[Brief]:
Rescale the lines starting at the line containing "This screenshot has height=559, width=911." and ending at the line containing "click(272, 86)", and give back only those lines, requests and all. Multiply each coordinate in the answers by 0.45 and round to whole numbers, with halves rounding up.

[Data for the task]:
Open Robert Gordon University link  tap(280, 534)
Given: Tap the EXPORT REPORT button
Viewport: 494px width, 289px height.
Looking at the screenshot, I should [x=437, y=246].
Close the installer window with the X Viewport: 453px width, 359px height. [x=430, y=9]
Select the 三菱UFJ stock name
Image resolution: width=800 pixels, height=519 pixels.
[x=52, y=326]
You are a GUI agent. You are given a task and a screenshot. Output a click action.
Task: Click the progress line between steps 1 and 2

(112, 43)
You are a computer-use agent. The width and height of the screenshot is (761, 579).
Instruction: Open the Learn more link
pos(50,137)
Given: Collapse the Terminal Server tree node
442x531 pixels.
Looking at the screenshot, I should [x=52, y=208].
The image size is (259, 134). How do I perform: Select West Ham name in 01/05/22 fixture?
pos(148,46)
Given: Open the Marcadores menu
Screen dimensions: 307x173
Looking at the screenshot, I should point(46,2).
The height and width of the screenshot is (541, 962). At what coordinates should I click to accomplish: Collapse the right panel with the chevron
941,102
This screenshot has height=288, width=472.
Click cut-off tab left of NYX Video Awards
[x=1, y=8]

==

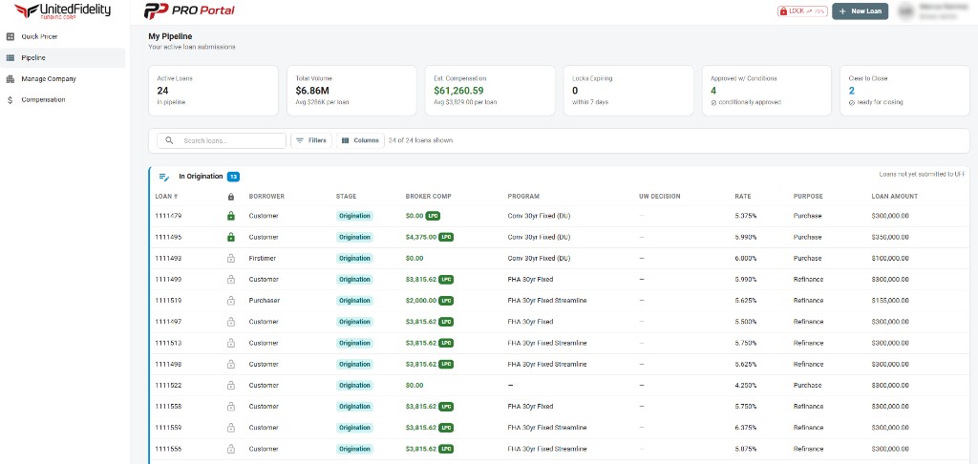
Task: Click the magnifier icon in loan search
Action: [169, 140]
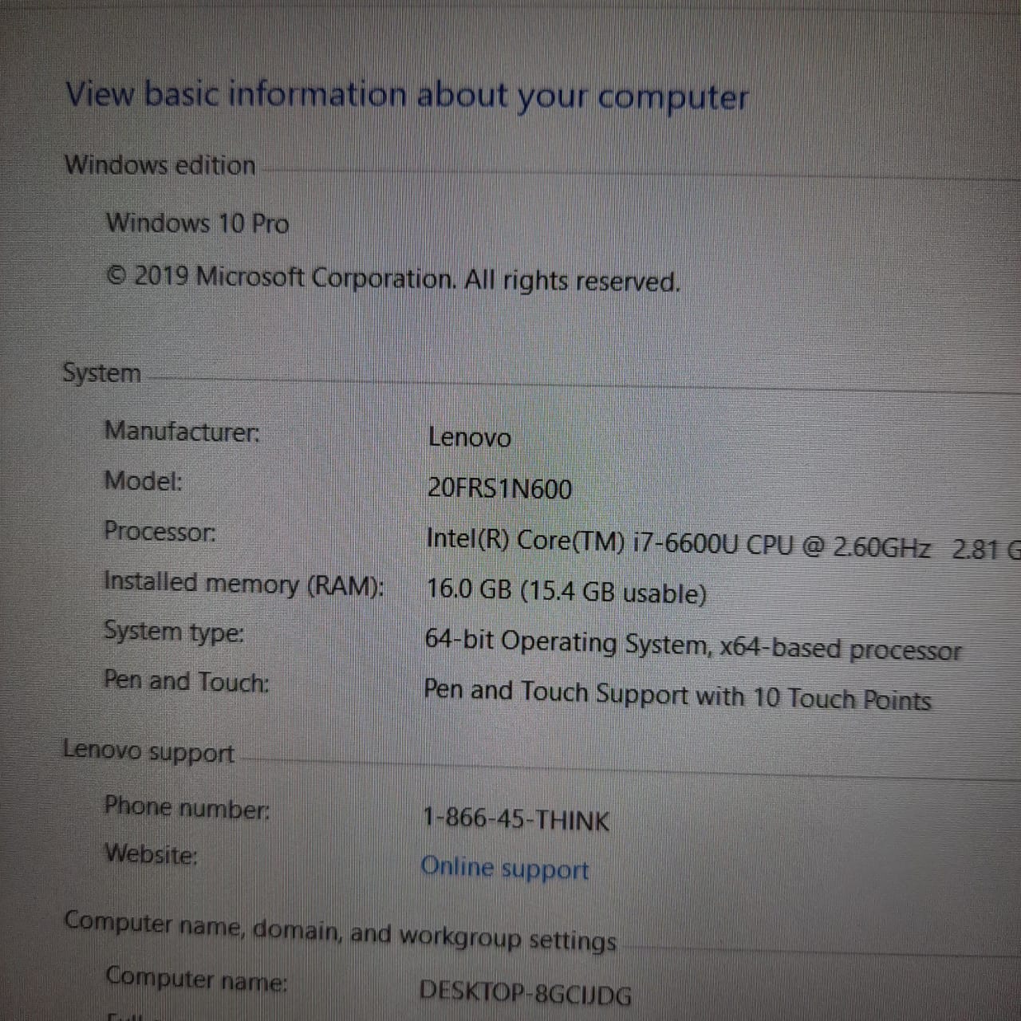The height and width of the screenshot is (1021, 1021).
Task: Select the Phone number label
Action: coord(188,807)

---

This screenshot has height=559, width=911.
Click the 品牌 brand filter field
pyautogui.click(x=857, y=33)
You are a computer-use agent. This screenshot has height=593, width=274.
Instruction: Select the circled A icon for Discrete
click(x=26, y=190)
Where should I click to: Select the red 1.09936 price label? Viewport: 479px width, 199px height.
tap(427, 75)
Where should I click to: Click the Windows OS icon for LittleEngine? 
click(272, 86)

[Correct response]:
This screenshot has height=559, width=911.
Click the 品牌 brand filter field
pyautogui.click(x=386, y=15)
You are a computer-use agent. This screenshot has height=593, width=274.
Instruction: Select the circled A icon for Discrete
click(x=12, y=86)
Where should I click to: Select the red 1.09936 price label? Viewport: 479px width, 199px height.
tap(192, 34)
Where should I click to: Click the Windows OS icon for LittleEngine? 
click(122, 39)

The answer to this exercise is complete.